In the corporate world, big data plays a role every day in helping businesses improve their bottom lines. By gathering information about their customers and using it to craft finely-tuned marketing campaigns that target key demographics, companies can develop sound strategies for generating more profits.
The benefits of data analysis extend far beyond the private sector, however. In the private sphere, the possibility of using more data is equally compelling. Potentially, using data-driven analytical strategies could save the federal government a large amount of money.
According to FCW, those savings could total up to half a trillion dollars. That was the conclusion reached by Meritalk, a Washington, D.C.-based firm that provides IT services for the federal government, when it polled 150 federal IT executives this year. According to the firm's survey data, using big data to eliminate government inefficiencies would lead to a 14 percent reduction in the nation's $3.54 trillion federal budget, meaning a cut of approximately $500 billion per year.
Rich Campbell, chief technologist at EMC Federal, underwrote the Meritalk report, entitled "The Smarter Uncle Sam: The Big Data Forecast." The report summarized the opinions of the IT executives surveyed, who generally agreed that the government could cull insights from analyzing large sets of data, even when they sometimes appear unrelated.
"When they look at how they are using data and how it could be used in all these kinds of fields, there are a significant amount of dollars that can be saved there," Campbell wrote. "The data analysis of trends and allocation of resources is at a much more molecular level now than ever before, and the potential is becoming more realized on a day-by-day basis. We're seeing more use cases and newer technologies, and the government is moving ahead and tackling the low-hanging fruit out there right now."
According to Campbell's report, data can bring about improvements in the public sector in a couple of areas.
State and local transit authorities pour large amounts of funding every year into public transportation. They work tirelessly to keep trains and buses on time, helping employees get to work and students get to school each day. By using more data, they could improve their strategies. Do traffic patterns dictate necessary scheduling changes? Are some routes being overused, or others underused? Are transit authorities improperly allocating resources by putting too many vehicles in one area and not enough in another?

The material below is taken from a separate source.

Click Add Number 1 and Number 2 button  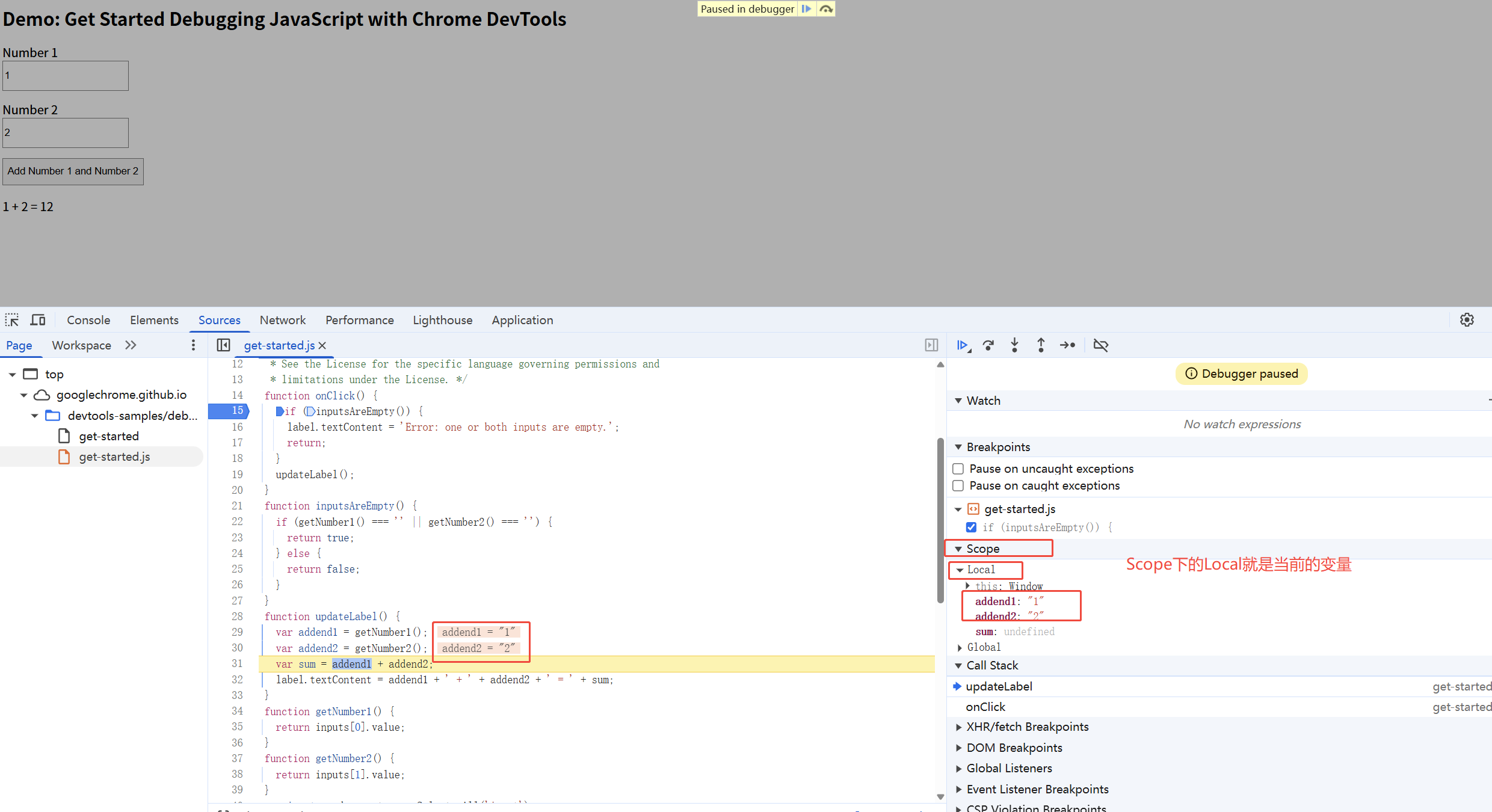tap(73, 171)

Data can answer all these questions.
Hefty sums of money are wasted every year by fraudulent government officials. Some embezzle money from public coffers, while others cleverly make off with funds through schemes like phony travel expense reports. Analyzing data on how each public official uses his or her budget could be beneficial. If the government finds any irregularities, they might be signs of something fishy happening, and public officials could take steps to prevent further instances of fraud.

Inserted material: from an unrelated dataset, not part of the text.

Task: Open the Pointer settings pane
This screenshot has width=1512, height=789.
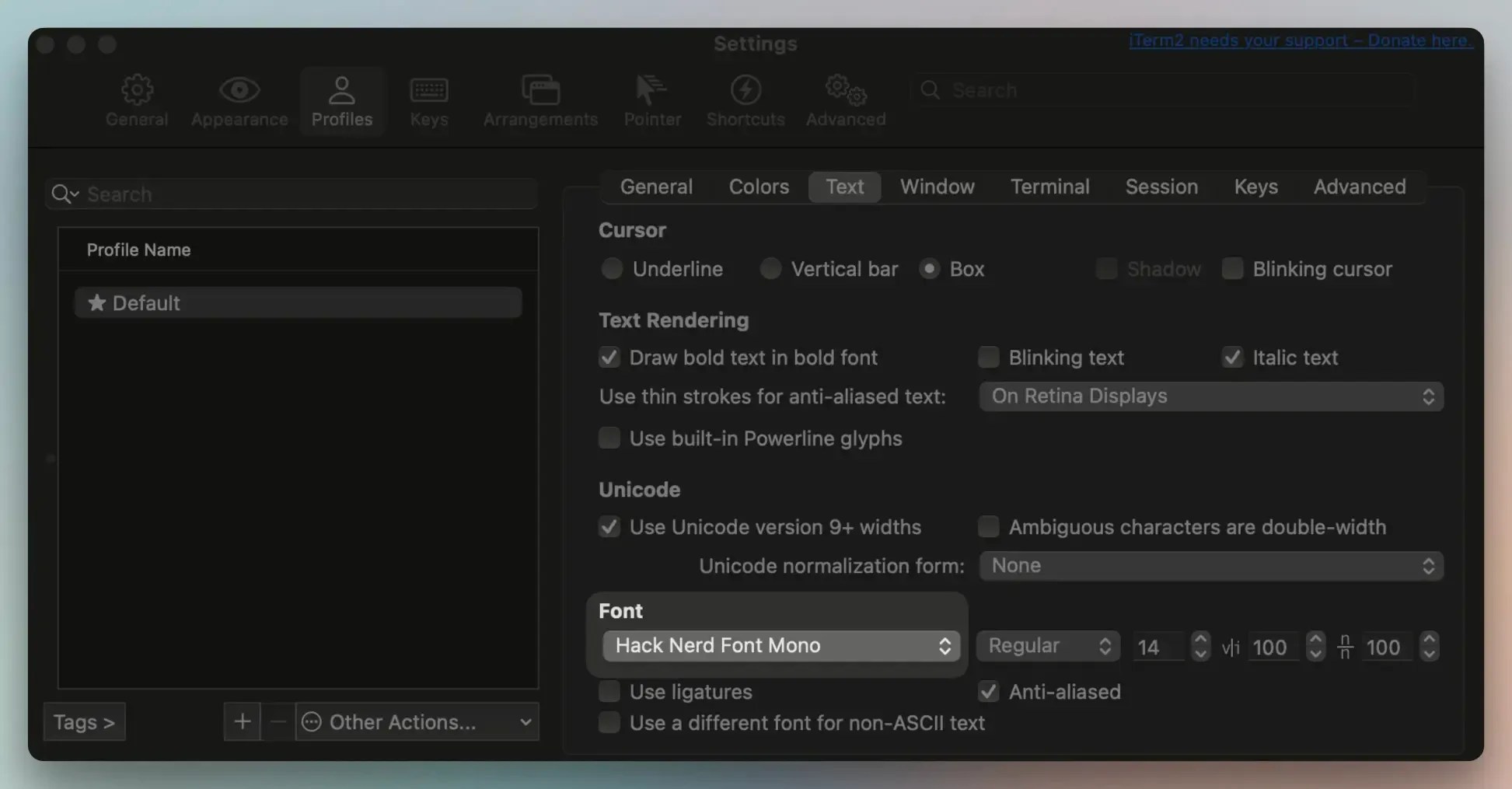Action: tap(651, 101)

Now is an especially urgent time for the government to do more to trim its budget. As Government Executive recently noted, the sequester is still taking its toll on federal funds - the Department of Defense is considering civilian reductions in 2014 in order to meet its stringent demands, and other federal, state and local bodies are battling money troubles.
More data collection is key, and ensuring data quality is paramount as well. The government needs to collect more information before it can draw any meaningful conclusions about the future, but further, the public sector also needs to make sure its existing stockpiles of data contain information that's verified and actionable. Data holds the key to a stronger federal government in the years ahead, but that data must be pure.